Dataset entries
<<<<
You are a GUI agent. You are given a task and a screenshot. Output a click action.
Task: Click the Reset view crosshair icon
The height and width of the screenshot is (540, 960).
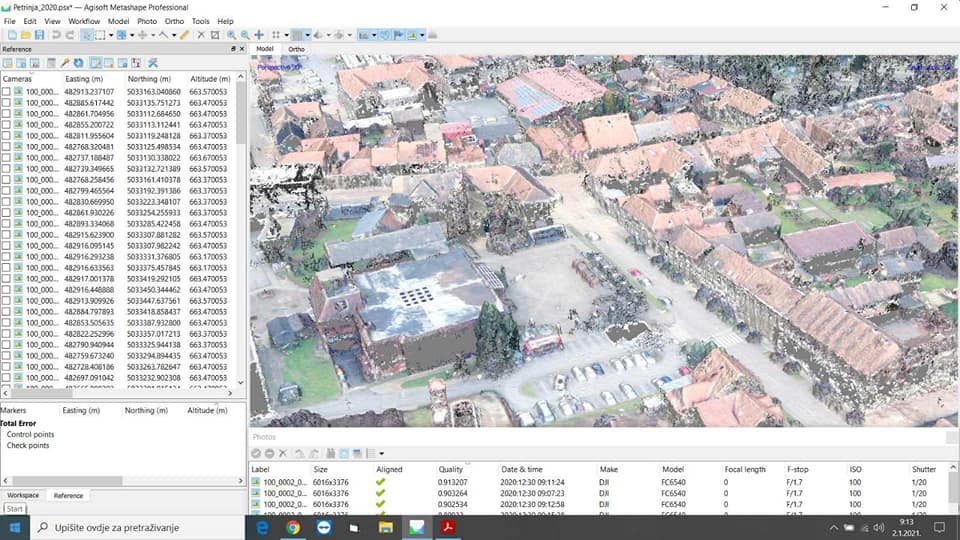coord(259,35)
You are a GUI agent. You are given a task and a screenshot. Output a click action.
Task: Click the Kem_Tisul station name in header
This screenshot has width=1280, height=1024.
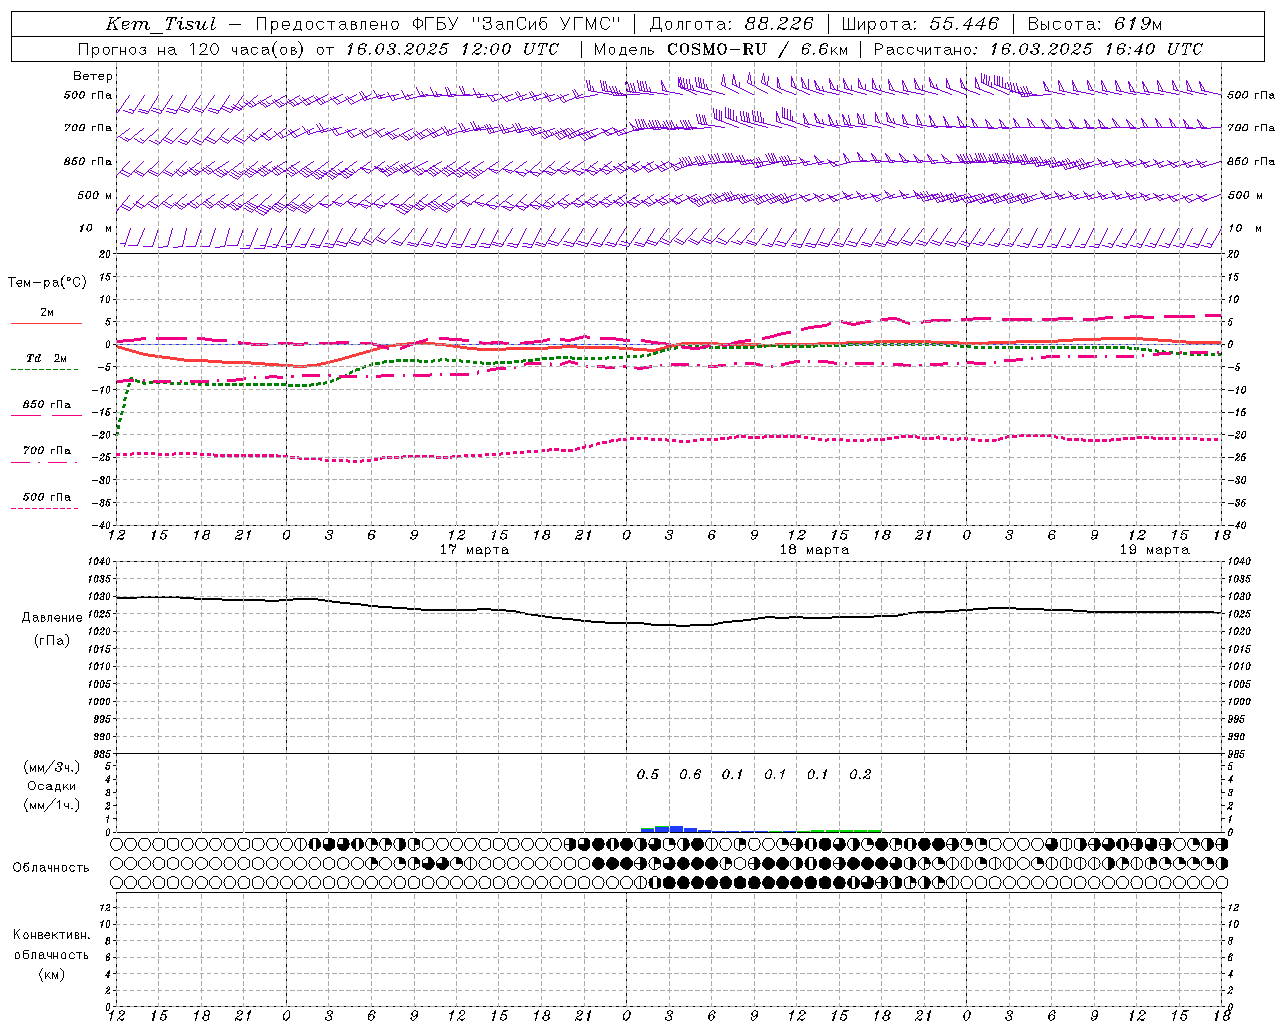tap(160, 24)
>>>>
What the exercise asks
For this exercise, transcribe the data exactly but without its pictures.

Written response
You are a GUI agent. You are given a task and a screenshot. Output a click action.
Task: Click the Reset view crosshair icon
The height and width of the screenshot is (540, 960).
coord(259,35)
You are a GUI agent. You are given a task and a screenshot. Output a click action.
Task: Click the Kem_Tisul station name in header
This screenshot has width=1280, height=1024.
tap(160, 24)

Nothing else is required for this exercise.